Some cons of potting mixes are:
- Water drains too quickly.
- You might need to fertilize your plants.
- Absence of friendly microbes and earthworms
Are there differences between potting soil and regular garden soil? Potting soil is processed soil for container gardening. Unlike potting soil, regular garden soil may contain seeds of weed, eggs or pests, and might be too compacted for potted plants.
Water and Nutrients for Your Plants
Every plant needs water and nutrients. According to the type of plant you are growing, you need to water your plants daily or regularly. Make sure that the potting soil/mix is well-drained.
If you are using a potting mix or an old soil, you should provide fertilizers to your plants for optimum growth.
Have you gathered everything you need? It’s time to plant.
Planting in a Pot: A Step-By-Step Guide
1. Start Your Plant with Seedlings
If you are growing from seeds, cuttings, or roots, you have to start your plant. Seedlings are started at a nursery, so if you are growing from seedlings, jump this step.
To germinate a seed:
- Soak the seed in water for a few hours
- Bury the seed in 1/4 – 1 inch of soil or Rockwood (check the seed packet)
- Wait 2 – 8 days for the seed to germinate
To root a cutting:
- Place the cutting in ½ – 1 inch of water in a glass.

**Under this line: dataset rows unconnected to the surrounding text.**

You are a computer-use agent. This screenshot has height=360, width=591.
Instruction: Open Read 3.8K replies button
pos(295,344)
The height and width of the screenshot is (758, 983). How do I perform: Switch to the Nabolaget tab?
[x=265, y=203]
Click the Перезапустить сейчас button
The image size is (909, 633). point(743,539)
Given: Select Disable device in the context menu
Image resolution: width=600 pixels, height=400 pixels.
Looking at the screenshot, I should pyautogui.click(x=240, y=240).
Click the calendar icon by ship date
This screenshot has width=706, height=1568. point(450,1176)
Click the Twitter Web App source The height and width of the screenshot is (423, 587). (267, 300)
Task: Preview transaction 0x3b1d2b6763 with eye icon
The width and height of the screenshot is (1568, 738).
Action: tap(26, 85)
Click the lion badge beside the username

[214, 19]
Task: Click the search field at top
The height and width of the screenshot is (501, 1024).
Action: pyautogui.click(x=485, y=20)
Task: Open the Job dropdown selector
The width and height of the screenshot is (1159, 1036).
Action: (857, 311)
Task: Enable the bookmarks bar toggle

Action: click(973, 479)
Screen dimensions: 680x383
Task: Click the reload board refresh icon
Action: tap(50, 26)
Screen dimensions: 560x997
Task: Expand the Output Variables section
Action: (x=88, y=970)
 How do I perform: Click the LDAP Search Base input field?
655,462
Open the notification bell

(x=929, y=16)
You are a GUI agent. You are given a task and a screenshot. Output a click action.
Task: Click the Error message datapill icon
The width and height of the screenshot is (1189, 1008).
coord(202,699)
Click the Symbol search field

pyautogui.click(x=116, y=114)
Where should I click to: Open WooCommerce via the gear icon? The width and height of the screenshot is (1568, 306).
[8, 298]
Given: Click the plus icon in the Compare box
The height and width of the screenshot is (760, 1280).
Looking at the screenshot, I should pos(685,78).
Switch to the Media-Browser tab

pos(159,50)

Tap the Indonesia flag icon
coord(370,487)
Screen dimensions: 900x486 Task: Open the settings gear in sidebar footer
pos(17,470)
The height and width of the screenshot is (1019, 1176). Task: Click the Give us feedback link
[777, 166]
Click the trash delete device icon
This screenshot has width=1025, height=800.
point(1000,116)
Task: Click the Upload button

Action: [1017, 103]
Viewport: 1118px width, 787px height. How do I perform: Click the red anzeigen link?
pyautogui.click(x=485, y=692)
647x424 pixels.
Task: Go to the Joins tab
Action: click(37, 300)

- Change the water regularly.
- Your cuttings will develop roots (and leaves) in a week or two.
Different roots have different methods of sprouting. With time, onions and potatoes will grow just fine on their own. To speed up the process of growing sprouts in a root crop, place the bulb/tuber/corm in a well-ventilated room with sufficient light.
You will need to know when to start a plant. Depending on the type of plant, you will begin sometime between February and June.
The duration of starting plants can take two days to four weeks. Seeds of beans and peas germinate quickly, cuttings can develop roots in one or two weeks, and roots like potatoes grow sprouts in three or four weeks.
2. Choose a Location for the Plant to Grow
Different plants have different light requirements. Depending on which you choose, plants prefer full sun (more than 6 hours of direct daily sun), partial sun (4-6 hours of direct daily sun), or shade (less than 4 hours of direct daily sun). You should research or ask gardening experts around you to know the light requirement of your plant.
When you know the light requirement of your plant, place the pot at a place where it will get just the right amount of light. Use a light barrier for plants that do well in the shade.
3. Transplant the Plant into the Pot
After your plant has developed true leaves and sufficient roots, you should transfer it into the pot in the appropriate location. Some plants are buried deep (e.g. tomatoes), however, others are planted in the surface (e.g. orchids).
To transplant a plant into the pot, fill the pot with soil. Then add water, mix it with the soil, and allow it to drain. While the soil is still damp, dig a hole with the required depth of the plant and cover the root with soil.
If you are planting multiple plants, make sure to space the plants appropriately.
4. Care for the Plant
Some ways to care for your plants are:
- Water the plant regularly
- Feed the plants occasionally
- Remove pests from your plant
- Cut or pinch dead leaves from the plant
- Pull all weeds as they appear
Caring for your plant is a continuous process. You must care for your plants in their vegetative (growing), flowering, and fruiting stages.
5. Enjoy Your Plants
Whether you are growing for food, beauty, or fun, the coolest thing about planting is enjoying what you planted yourself. Have fun with your potted plants!
In this article, you learned that planting in pots (or pot gardening) has several advantages over planting in the garden. When you are planting in pots, make sure that the container is the right size and is well-drained. You can start your plants from seeds, seedlings, cuttings, or roots. Make sure to care for your plants by watering them, feeding them, and preventing pests from reaching them.